# O tempo digital e o seu frenesim
Enigma maior é o tempo. Lá está Santo Agostinho: "O que é o tempo?
Como são o passado e o futuro, uma vez que o passado já não é e o
futuro ainda não é?" E o presente? Mal dizemos "agora" e já caiu no
passado. "Se, portanto, o presente, para ser tempo, tem de cair no
passado, como podemos dizer que algo é, se só pode ser com a condição
de já não ser?"As culturas experienciam o tempo, cada uma a seu modo:
nas tradicionais, o tempo privilegiado é o passado - lá está o mito do
paraíso perdido; na modernidade, privilegiou-se o futuro - o passado é
simplesmente o ultrapassado, a caminho da realização das utopias.

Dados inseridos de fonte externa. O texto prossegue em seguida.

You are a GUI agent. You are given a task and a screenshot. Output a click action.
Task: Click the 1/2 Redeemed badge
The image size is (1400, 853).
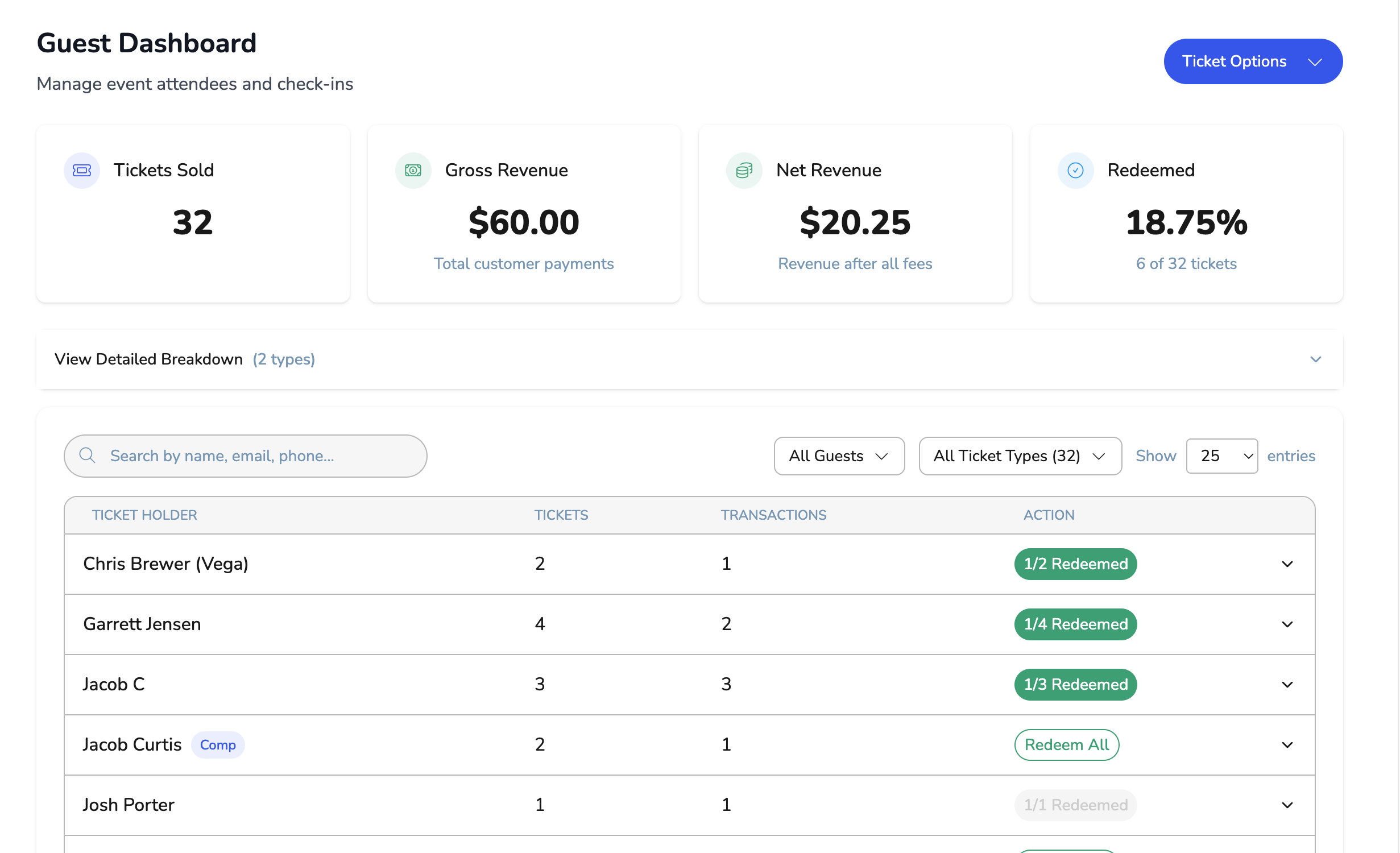(1075, 564)
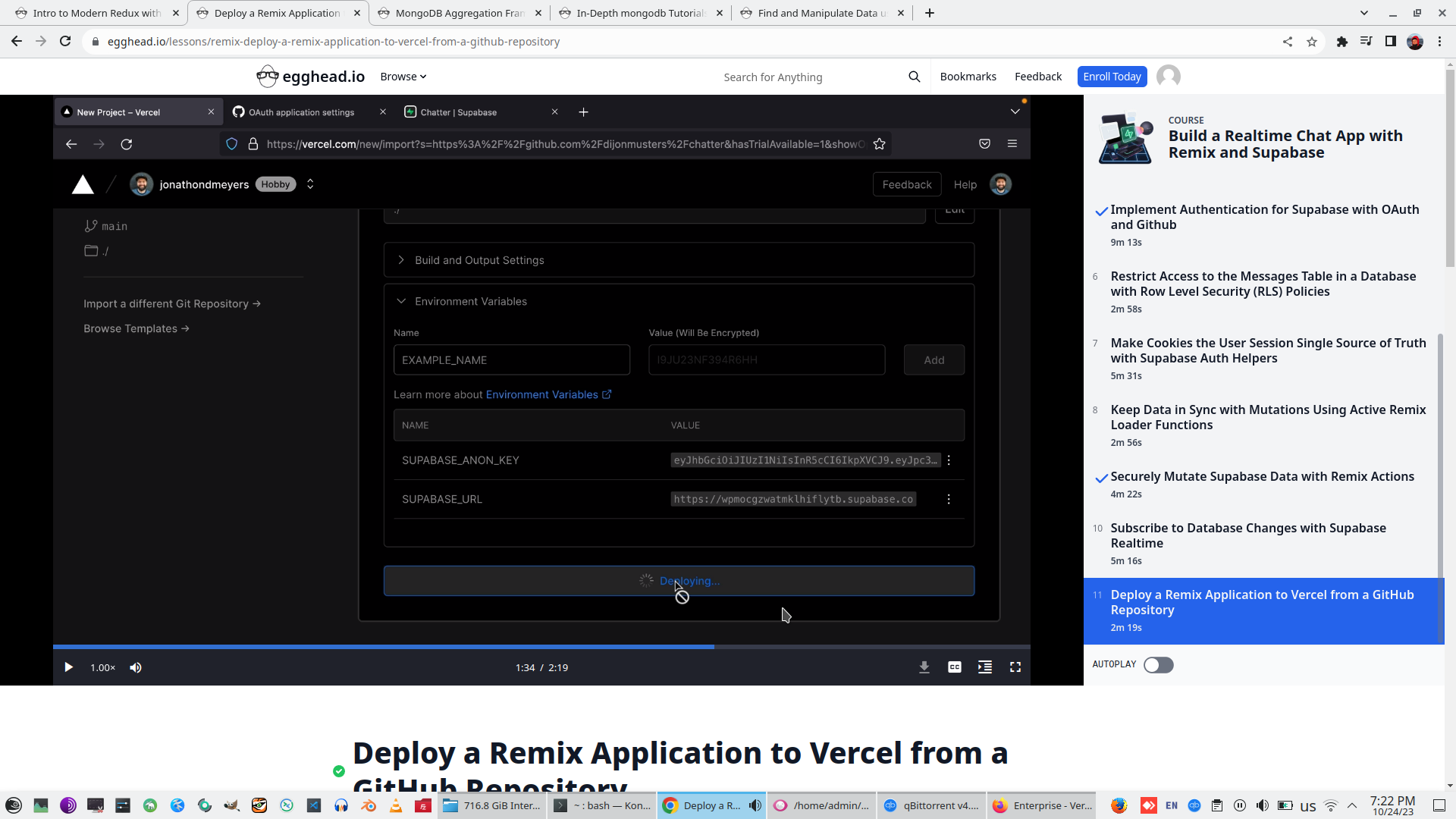Click the Search for Anything field
This screenshot has width=1456, height=819.
coord(804,77)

Por causa das novas tecnologias, sobretudo ao nível dos média -
telefona-se, navega-se na Web, lê-se documentos ao mesmo tempo que se
envia mensagens -, a vivência do tempo actual é a do tempo
concentrado, do "curto prazismo" e até do imediatismo cumulativo. Aí
está o tempo chamado digital ou numérico, que nos dá a sensação de
quase simultaneidade e ubiquidade: pense-se na comunicação quase
simultânea para todo o mundo.
Afinal, o que se encurtou mesmo foi o espaço, que não pode ser
separado do tempo: no mesmo dia, uma reunião no Porto, outra em Paris,
uma terceira em Londres, com regresso ao Porto. Mas é sobretudo a
computação que nos dá a possibilidade de contacto quase instantâneo
com todo o mundo. Tudo é mais rápido - leio em Philosophie Magazine:
num século, a velocidade de comunicação aumentou 107%, a dos
transportes pessoais 102%, a do tratamento da informação 1010%.

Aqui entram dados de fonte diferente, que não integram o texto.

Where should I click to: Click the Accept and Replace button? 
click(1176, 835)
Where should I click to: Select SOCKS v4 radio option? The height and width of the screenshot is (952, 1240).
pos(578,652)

Fazemos muito mais coisas em muitíssimo menos tempo.
Vem então a pergunta da semana passada, aqui: porque é que todos se
queixam da falta de tempo, em vez de aumentar o tempo livre?

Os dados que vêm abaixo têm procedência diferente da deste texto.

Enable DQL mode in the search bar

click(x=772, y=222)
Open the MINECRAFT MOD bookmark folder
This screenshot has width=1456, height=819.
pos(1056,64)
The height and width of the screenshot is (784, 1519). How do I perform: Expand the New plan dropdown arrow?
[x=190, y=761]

Resposta do sociólogo Hartmut Rosa: com os transportes e a Internet
também se acelerou a vida social e entrámos numa lógica infernal de
competição, de tal modo que somos devorados pelo produtivismo e
consequente consumismo. A aceleração acabou por tornar-se "o
equivalente funcional da promessa religiosa de vida eterna".
Impôs-se-nos a multiplicação constante e frenética das experiências e
das actividades, numa corrida sem fim. Isto tem consequências também
na economia? É evidente que sim. Investir implica uma vivência do
tempo longo: quanto tempo leva para se receber os frutos do
investimento? Assim, "o marketing substituiu a deliberação política,
com a finalidade de lucros especulativos", escreve o filósofo B.
Stiegler. A velocidade tecnológica foi posta ao serviço da guerra
económica: em vez do investimento, a especulação. Antepondo o fazer ao
ser, somos melhores e mais felizes? Não há, pelo contrário, a sensação
generalizada de cansaço e de stress?
Precisamente porque "vivemos num tempo completamente descontínuo,
disperso. Sem calendário, sem liturgia, sem ritual, já não conhecemos
ritmo. Já não há tempo que permita o recolhimento do pensamento.
Multiplicou-se a dispersão inerente ao mundo do quotidiano", observa a
filósofa Françoise Dastur.Afinal, mesmo se já há empresas que promovem
cursos de meditação ou semanas de retiro num mosteiro, é para que os
funcionários se tornem mais competitivos, no regresso ao trabalho.
As pessoas vão para a cama - a duração média do sono baixou duas horas
desde o século XIX - com o sentimento de culpa, pois não acabaram a
lista dos afazeres.Voltando a Hartmut Rosa, a aceleração tornou-se o
novo modo da nossa alienação social: ao contrário das Igrejas, que, se
criaram sentimentos de culpa nos fiéis, ofereciam alívio aos pecadores
- podiam confessar-se, Jesus morreu para libertar dos pecados -, "a
nossa sociedade da aceleração produz culpados sem remissão nem
perdão". Não é, portanto, de uma nova relação mais atenta e serena com
o tempo que precisamos? "Deixemos que as nossas vidas sejam guiadas
por aquilo que eu chamo momentos de ressonância": o contacto com a
natureza, passeando; escutando a grande música, a alma corresponde, o
mesmo podendo acontecer com um grupo de amigos; diante do mar, é como
se o mundo respondesse e as suas ondas fossem a respiração do mundo.